I personally use OpenBSD with FFS2 in production and it is an amazing operating system. As I have mentioned, I have experienced power loss several times, but have never had any problems at all with FFS2. Still, I would not use FFS2 on a machine with the risk of loosing power if I had data storing applications running, I would rather use ZFS (which is also what I do).
On ext4, XFS or ZFS I would not hesitate to store files directly in the filesystem without using a database. Not only is it rare to loose power, at least if you run your applications on dedicated servers located in a data center, but those filesystems recover amazingly well without loosing any data or missing any files.
Now, don't misunderstand me, I am not saying that you cannot loose data, you can ALWAYS loose data, but the risk of loosing data or getting corruptions are very small and I personally do not see any reason to use a database in order to improve that on those filesystems - just make sure you have a solid backup and that you run data recovery drills (you should always do that - no matter what).
Make sure you run your own tests, perhaps I have been exceptionally "lucky" and just didn't manage to create the right conditions during the tests I did.
In any case, when you leave out the database, you remove a lot of complexity and what you're left with is "just" the filesystem, which is something you always have to deal with anyway.
Unless you have a specific reason for using a database, you don't have to. However, you also have to consider the complexity of a parser in case you need to serialize your data in some manner, but dealing with something like e.g. a JSON parser is considerably more simple that a database and it's driver, especially if it's a network based database.
When I pull all the data I collected from these tests and from past experience, ZFS is by far the most resilient filesystem.
UFS with soft updates was the worst.
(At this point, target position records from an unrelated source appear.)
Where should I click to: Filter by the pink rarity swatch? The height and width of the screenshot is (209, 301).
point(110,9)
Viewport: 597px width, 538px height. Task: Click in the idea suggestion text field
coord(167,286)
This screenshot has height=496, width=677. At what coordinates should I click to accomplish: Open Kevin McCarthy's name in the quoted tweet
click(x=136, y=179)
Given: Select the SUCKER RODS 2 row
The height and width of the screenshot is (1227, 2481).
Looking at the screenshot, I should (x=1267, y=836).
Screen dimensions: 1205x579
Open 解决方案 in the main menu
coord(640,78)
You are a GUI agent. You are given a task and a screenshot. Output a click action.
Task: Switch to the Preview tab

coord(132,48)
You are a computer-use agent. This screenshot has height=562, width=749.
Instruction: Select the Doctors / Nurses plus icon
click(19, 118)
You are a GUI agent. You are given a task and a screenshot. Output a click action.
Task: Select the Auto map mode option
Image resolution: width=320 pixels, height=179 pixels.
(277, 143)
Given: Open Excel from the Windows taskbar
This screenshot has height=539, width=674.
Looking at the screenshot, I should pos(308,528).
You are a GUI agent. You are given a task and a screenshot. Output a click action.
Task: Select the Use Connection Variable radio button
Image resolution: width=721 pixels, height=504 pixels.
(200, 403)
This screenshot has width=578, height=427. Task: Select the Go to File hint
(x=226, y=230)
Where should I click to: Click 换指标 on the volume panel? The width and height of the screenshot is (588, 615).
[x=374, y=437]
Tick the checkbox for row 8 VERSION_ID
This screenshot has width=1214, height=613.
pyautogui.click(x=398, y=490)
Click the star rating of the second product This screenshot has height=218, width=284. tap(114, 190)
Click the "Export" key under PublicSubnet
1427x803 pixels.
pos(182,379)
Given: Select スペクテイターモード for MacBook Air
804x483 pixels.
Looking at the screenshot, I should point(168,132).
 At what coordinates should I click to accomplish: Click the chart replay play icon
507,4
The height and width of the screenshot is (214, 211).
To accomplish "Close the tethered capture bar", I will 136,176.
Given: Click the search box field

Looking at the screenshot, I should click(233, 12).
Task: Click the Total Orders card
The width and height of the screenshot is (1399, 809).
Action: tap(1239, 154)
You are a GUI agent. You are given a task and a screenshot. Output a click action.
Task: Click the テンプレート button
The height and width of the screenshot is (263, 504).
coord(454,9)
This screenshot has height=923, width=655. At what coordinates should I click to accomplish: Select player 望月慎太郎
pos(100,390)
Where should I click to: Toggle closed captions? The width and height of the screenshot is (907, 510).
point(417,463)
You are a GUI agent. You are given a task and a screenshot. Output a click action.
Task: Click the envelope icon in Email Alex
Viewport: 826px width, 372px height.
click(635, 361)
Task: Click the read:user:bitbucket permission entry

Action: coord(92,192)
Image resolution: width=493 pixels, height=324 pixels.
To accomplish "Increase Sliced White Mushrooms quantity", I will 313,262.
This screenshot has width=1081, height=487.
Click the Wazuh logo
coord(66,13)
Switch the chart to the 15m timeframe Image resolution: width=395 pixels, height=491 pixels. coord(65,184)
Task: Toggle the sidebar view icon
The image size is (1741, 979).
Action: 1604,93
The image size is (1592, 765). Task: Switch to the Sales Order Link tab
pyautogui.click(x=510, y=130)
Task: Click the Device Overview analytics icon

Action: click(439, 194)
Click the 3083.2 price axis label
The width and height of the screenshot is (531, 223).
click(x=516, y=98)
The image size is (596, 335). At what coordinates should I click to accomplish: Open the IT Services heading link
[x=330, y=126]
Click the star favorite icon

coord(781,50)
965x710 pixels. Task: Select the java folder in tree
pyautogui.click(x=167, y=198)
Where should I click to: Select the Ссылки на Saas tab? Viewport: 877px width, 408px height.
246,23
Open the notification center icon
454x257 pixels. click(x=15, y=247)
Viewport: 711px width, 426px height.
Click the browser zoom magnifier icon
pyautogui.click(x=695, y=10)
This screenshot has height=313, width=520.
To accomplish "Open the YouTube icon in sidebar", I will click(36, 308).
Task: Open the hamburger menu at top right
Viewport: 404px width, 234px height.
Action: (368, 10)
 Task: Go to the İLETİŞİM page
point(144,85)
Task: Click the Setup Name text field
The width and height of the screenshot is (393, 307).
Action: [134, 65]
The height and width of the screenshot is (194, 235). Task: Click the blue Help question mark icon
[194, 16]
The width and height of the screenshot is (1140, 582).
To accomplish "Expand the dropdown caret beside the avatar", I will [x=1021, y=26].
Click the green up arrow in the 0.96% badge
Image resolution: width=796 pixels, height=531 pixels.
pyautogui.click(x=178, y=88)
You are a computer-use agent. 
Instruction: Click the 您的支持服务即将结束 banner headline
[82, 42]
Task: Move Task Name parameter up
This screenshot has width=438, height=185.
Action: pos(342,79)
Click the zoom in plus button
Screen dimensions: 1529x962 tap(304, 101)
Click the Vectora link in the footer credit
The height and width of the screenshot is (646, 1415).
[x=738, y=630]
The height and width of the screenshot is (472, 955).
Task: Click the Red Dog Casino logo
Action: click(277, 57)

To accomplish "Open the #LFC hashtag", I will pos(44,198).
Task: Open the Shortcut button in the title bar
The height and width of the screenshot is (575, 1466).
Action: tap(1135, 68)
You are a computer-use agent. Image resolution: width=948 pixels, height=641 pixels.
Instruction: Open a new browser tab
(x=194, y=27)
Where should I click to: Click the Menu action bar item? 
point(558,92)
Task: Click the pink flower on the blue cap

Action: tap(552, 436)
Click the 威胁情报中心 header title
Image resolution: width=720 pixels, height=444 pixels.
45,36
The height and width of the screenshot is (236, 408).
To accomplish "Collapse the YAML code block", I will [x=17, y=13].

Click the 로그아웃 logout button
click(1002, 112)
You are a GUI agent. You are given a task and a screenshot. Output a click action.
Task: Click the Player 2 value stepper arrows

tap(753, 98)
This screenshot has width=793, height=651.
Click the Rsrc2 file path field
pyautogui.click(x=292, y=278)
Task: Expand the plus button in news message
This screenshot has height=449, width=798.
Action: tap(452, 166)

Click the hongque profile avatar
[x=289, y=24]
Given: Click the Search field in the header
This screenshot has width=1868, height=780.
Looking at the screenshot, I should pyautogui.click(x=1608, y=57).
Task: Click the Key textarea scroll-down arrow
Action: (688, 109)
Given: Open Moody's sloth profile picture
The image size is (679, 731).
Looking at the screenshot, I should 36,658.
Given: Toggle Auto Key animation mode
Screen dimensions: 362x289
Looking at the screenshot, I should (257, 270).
It reminds me of the days when ext2 was the standard in Linux.
From my experience, and from looking at the source code, I believe there is a difference in the quality of PostgreSQL and SQLite compared to MariaDB. PostgreSQL and SQLite are both really good at protecting data. When and if a data integrity issue happens, such as a machine physically looses power, you're going to need as much data as can possibly be recovered (especially if some time has passed since the last backup). No days-old backup, or hours-old backup, or even minutes-old backup is going to help you if the data is very important. What you need is as much recoverable data as you can possible get - PostgreSQL and SQLite shines here. PostgreSQL to an even higher degree in my humble opinion. Still, I love all these database projects.
I have used MariaDB (and MySQL before that) in production for more than 20 years and I have surprisingly never (not even once) experienced any data loss.
Alright, I think that was it for now. Have a nice one!